[[ Supplied text, beginning ]]

Monday, January 28, 2002
 
Enjoyed your phaser essay, including the Reetion vs. Gelack take on design. Looks like a "research and commentary" article, inspired by both your garage door remote and your work on the causes of medical accidents.

I think Sci Fi writers projecting well designed futures should read more history. Maybe especially the history of technology and science. And not overlook the sheer, stubborn persistence of the QWERTY keyboard, the imperial system or weights and measures, and English spelling and grammar, just to name a few examples. Just as Mark Twain's captain remarks on there being "plenty of pain and suffering in heaven", there will be "plenty of bad design and irrationality" in the future, I think.

Bit of a non sequitur but reminds me of a story my Dad told me about "the accidents of war". He never saw action of the movie style sort. Got hit with a bit of schrapnel sitting in the back of a truck being driven away from a skirmish, in Germany, as they were coming along behind the front line of things, tidying up. Apart from that, the only fatal event was getting bombed by the British accidentally. And a story he told about a couple of Canadian soldiers told to lay communication lines "as far as the Black Forest" who never came back. Apparently the line they were laying passed straight through the Black Forest and out the other side, over into territory still held by the Germans. My Dad said they probably didn't grasp that the Black Forest was a forest, not a park. The Black Forest story has the feel to it of the army equivalent of an urban myth. But the bombing accident he experienced, personally. I believe the cook was the only person killed.

[[ Supplied text, end ]]
[[ Information, beginning ]]

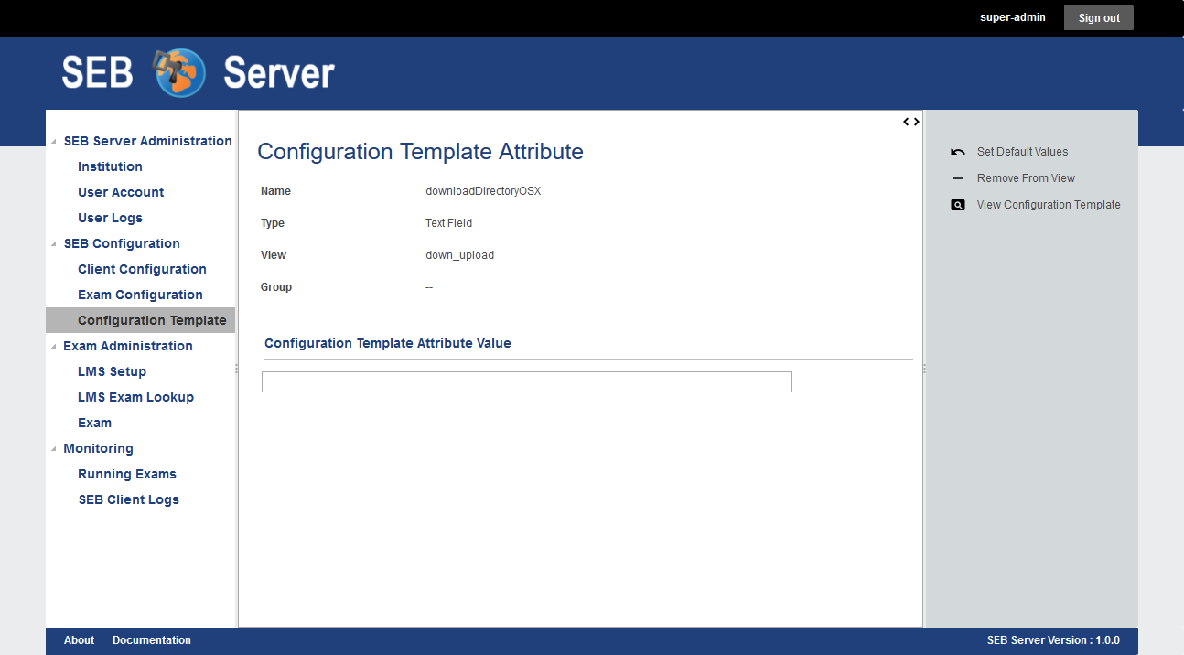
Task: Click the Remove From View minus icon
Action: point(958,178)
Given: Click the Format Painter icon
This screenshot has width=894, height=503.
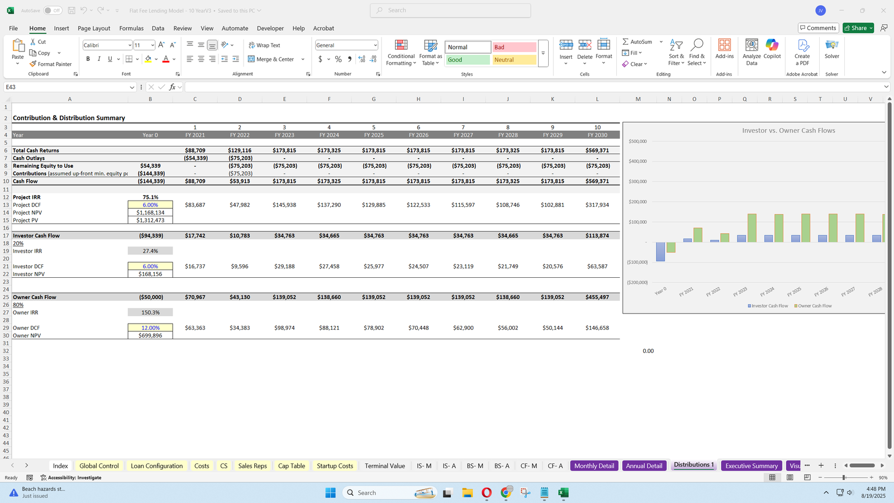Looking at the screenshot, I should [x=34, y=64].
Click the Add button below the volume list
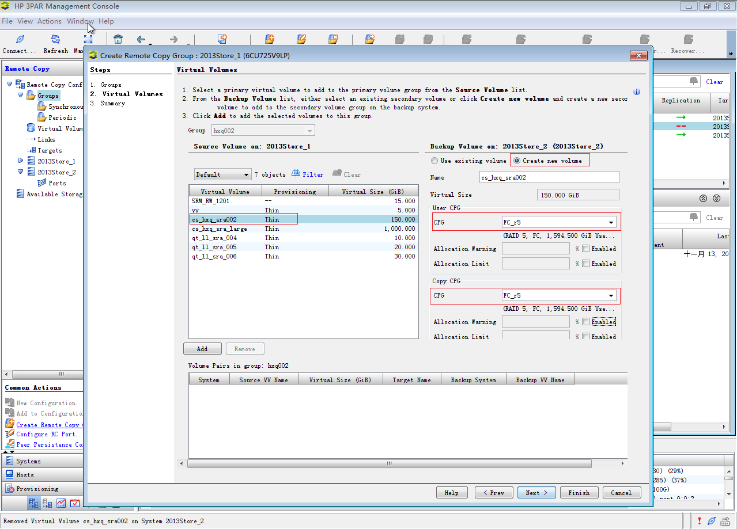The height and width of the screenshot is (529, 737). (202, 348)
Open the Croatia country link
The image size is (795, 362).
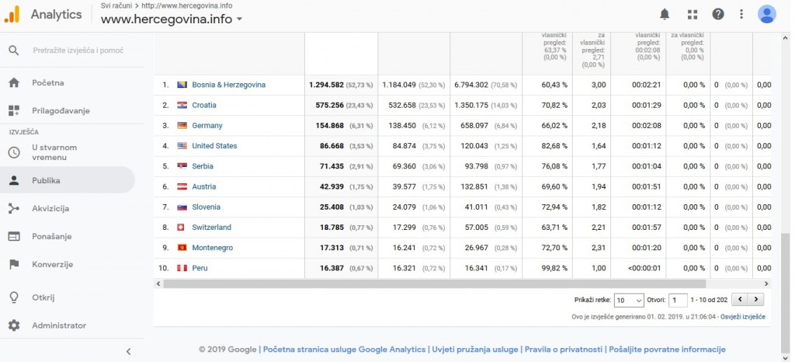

[[ Information, end ]]

Problem description -
The text dated January 28, 2002 names examples of technology and convention whose stubborn persistence science fiction writers should not overlook. List every one of them.

Exercise response -
- the QWERTY keyboard
- the imperial system
- English spelling and grammar